Reproduce only the stretch of data from the line containing "Task: Select the Mumbai (Bombay) label" through the line containing "Action: (x=367, y=314)", replacing "label" with "tag" and leaving everything else unchanged.

▸ **EXTRACTED INFORMATION**:
-.-.-

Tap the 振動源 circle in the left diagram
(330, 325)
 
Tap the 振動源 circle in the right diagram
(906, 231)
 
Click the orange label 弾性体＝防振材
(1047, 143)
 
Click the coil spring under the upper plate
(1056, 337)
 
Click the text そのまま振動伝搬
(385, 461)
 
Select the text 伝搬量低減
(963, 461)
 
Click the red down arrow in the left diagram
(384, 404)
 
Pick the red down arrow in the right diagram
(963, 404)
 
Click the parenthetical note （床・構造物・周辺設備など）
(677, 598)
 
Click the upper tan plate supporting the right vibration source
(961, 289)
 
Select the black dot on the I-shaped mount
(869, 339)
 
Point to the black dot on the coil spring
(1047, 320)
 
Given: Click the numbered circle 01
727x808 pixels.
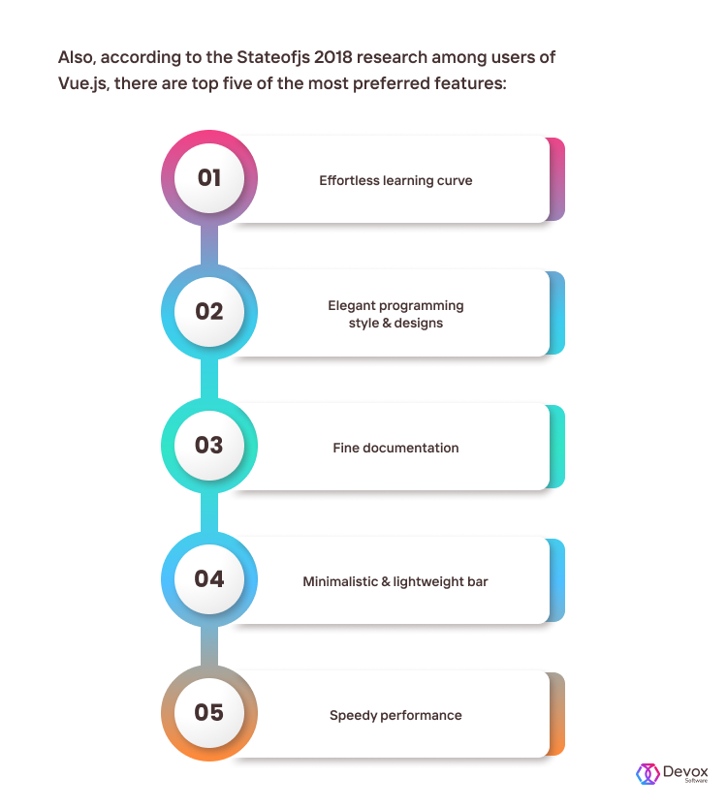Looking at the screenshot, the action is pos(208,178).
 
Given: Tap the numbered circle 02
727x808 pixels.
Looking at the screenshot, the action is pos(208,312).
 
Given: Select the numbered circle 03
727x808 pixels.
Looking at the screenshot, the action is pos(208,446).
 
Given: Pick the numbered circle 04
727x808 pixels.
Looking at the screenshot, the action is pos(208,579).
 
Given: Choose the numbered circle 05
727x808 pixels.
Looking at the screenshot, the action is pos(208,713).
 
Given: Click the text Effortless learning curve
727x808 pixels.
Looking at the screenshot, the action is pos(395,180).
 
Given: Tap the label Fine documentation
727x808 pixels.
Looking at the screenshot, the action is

-.-.-

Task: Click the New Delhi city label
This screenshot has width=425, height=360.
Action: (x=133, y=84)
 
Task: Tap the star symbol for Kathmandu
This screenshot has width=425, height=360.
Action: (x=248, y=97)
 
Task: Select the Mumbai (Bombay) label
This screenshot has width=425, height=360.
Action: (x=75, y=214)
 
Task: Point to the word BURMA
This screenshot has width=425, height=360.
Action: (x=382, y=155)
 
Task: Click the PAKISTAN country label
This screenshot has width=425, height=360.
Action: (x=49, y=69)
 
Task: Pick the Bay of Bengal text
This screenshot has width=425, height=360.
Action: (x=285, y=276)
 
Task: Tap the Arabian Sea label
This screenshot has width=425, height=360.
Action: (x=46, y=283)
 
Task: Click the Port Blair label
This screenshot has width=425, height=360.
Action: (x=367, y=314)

-.-.-

▸ **RESPONSE TO THIS TASK**:
Task: Select the Mumbai (Bombay) tag
This screenshot has width=425, height=360.
Action: (x=75, y=214)
 
Task: Point to the word BURMA
This screenshot has width=425, height=360.
Action: (x=382, y=155)
 
Task: Click the PAKISTAN country tag
This screenshot has width=425, height=360.
Action: (x=49, y=69)
 
Task: Pick the Bay of Bengal text
This screenshot has width=425, height=360.
Action: (x=285, y=276)
 
Task: Tap the Arabian Sea tag
This screenshot has width=425, height=360.
Action: (x=46, y=283)
 
Task: Click the Port Blair tag
This screenshot has width=425, height=360.
Action: (x=367, y=314)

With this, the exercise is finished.